21 Sep 2017

Barnaby Wheeler, Senior Architect, Heritage Architecture, Reading Hampshire Property Partnership

William Skinner, Mason and Site Manager, Cliveden Conservation Ltd, CRL Restoration Ltd Main Contractor

In 2009 the ruins of Reading Abbey closed to the public. Their deteriorating condition led to large pieces of flint falling from the walls – not something you would want if you were an unsuspecting, passer-by.

In February 2017 a specialist conservation team took over the Abbey ruins. Their job is to conserve the ruins and to prevent their further deterioration. There are three key elements to their conservation: add soft capping to the tops of the walls to prevent water penetration, ‘re-point’ the stones to prevent further flint falling and restore fallen flint to improve stability.

Before starting the conservation at Reading Abbey we faced a tough question – how do we conserve the ruins without creating more damaging problems?

We needed a mortar that would be genuinely compatible with the surviving rubble walls of the ruins. It needed to be permeable and self-healing. We decided to return to the methods used in the original construction of the Abbey almost 900 years ago. As far as is practical with modern materials, this means a return to a simple ‘hot’ mix of quicklime and sand (in this case we refer to the material name for calcium oxide, not the green citrus fruit). This is hot mixed lime mortar.

Demonstration of making hot-mix lime mortar.
Hot mixed lime mortar demonstration.

Quicklime is the direct product of lime stone burning. When it comes in contact with water it reacts, or ‘slakes’, and turns into a lime binder which holds the sand aggregate together. By delaying this slaking process to the moment when the lime and sands are being mixed to make mortar, the heat generated by the chemical reaction helps to make the mortar tenacious and ‘sticky’ which is perfect for the tricky work of consolidating the irregular and crumbling surfaces of the Abbey ruins.

Re-pointing of masonry at Reading Abbey
A mason using hot mixed lime mortar at Reading Abbey.

For those of you who are not accustomed to building walls, mortar is the mixture that sticks bricks or stones together. Modern building mortar is generally made with sand and cement. This produces a strong but brittle bonding material for masonry walls. It is also quite impermeable so water cannot pass through. You would think that having a watertight wall joint would be useful, however it can actually cause huge damage. This type of mortar can stop a saturated wall drying out effectively. As a result this leaves the wall vulnerable to frost damage and differential erosion (where the wall is worn away more severely in certain areas). This is generally what has happened when you see an eroded wall face where the mortar joints are standing further out, as the brick has worn away at a quicker rate.

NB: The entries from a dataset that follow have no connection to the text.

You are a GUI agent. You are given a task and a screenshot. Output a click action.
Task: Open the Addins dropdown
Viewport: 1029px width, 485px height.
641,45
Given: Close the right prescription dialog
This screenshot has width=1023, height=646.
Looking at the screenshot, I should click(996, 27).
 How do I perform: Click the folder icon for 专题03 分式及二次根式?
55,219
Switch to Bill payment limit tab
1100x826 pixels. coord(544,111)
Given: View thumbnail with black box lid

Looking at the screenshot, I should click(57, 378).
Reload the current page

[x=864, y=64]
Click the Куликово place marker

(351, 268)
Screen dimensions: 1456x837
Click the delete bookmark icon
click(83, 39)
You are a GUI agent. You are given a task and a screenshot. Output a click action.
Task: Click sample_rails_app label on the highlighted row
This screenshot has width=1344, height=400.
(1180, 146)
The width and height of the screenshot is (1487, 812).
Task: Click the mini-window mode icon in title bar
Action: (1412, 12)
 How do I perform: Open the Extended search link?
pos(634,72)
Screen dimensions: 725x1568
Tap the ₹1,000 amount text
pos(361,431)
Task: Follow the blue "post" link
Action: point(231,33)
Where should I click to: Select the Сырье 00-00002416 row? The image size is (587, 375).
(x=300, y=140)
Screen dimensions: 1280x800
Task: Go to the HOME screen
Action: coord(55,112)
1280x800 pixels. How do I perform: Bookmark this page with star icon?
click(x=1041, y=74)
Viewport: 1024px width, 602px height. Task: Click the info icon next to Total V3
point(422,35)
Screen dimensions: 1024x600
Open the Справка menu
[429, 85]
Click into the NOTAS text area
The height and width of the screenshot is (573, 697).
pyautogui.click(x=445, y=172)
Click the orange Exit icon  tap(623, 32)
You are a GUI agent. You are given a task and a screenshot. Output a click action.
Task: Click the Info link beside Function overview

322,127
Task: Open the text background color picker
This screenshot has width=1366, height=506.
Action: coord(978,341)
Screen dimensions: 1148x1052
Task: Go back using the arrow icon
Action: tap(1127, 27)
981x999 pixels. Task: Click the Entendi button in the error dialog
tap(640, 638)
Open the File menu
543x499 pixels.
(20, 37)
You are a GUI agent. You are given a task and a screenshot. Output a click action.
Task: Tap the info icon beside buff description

Traditionally walls were built with mortar made from sand, chalk, stone dust or earth mixed with lime. Lime is often obtained by heating limestone. This type of mortar slowly hardens as the lime naturally reacts with carbon dioxide. When greater strength and water resistance is required, such as when building foundations in wet ground, hydraulic limes can be used. These are taken from lime stone with naturally occurring clay impurities. These clay impurities can create a stronger mortar that can set in wet conditions.

Industrially produced Natural Hydraulic Lime has been commonly used in mortar for conservation work since the 1970s. This was an attempt to match the strength and moisture permeability of traditional brick and stone work. However it turns out that in time, hydraulic lime mortar can end up being as hard and impermeable as cement.

We hope that by taking some tips from our medieval forbears the ruins of Reading Abbey will be protected for centuries to come!

Staff look at conservation work at Reading Abbey.
Staff look at conservation work at Reading Abbey.

The conservation work on the ruins is part of the Reading Abbey Revealed project supported by the Heritage Lottery Fund and Reading Borough Council.